Elasticsearch becomes unresponsive after updating to 0.90.x

I am trying to upgrade elasticsearch server to the latest version.

We are using thrift in order our application to connect to the
elasticsearch. After a while, elasticsearch does not respond at any request.

It seems that elasticsearch comes to a deadlock or something but I haven't
found a way to reproduce this. The only thing I have is
an unresponsive instance. Can you recommend a java tool like jdb that would
help me to report this problem properly?

I have to mention that there was no problem with 0.19.x versions.

--
You received this message because you are subscribed to the Google Groups "elasticsearch" group.
To unsubscribe from this group and stop receiving emails from it, send an email to elasticsearch+unsubscribe@googlegroups.com.
For more options, visit https://groups.google.com/groups/opt_out.

UPDATE:

I found out that the http restfull api responds properly.
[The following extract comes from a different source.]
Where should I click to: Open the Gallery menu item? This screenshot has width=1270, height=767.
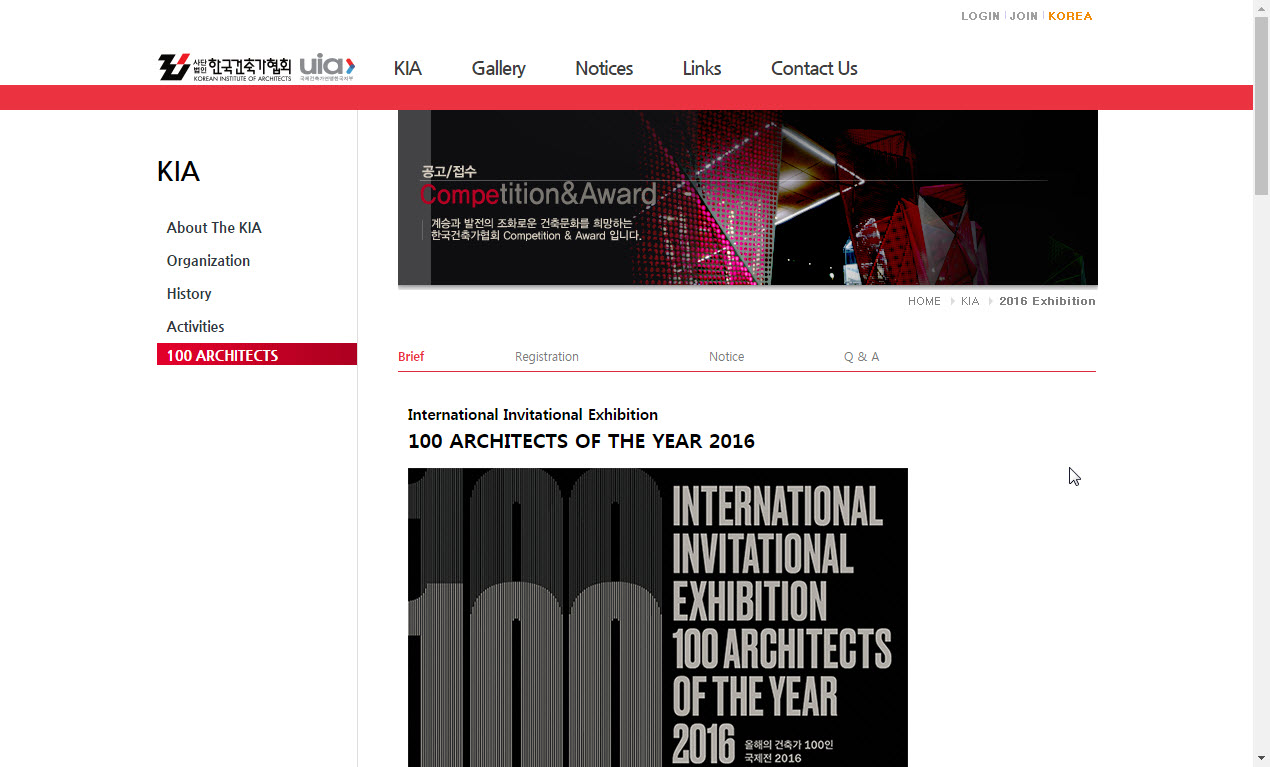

Whereas thrift
does not respond and I can see around 60 connections attached to the thrift
port in CLOSE_WAIT state.

--
You received this message because you are subscribed to the Google Groups "elasticsearch" group.
To unsubscribe from this group and stop receiving emails from it, send an email to elasticsearch+unsubscribe@googlegroups.com.
For more options, visit https://groups.google.com/groups/opt_out.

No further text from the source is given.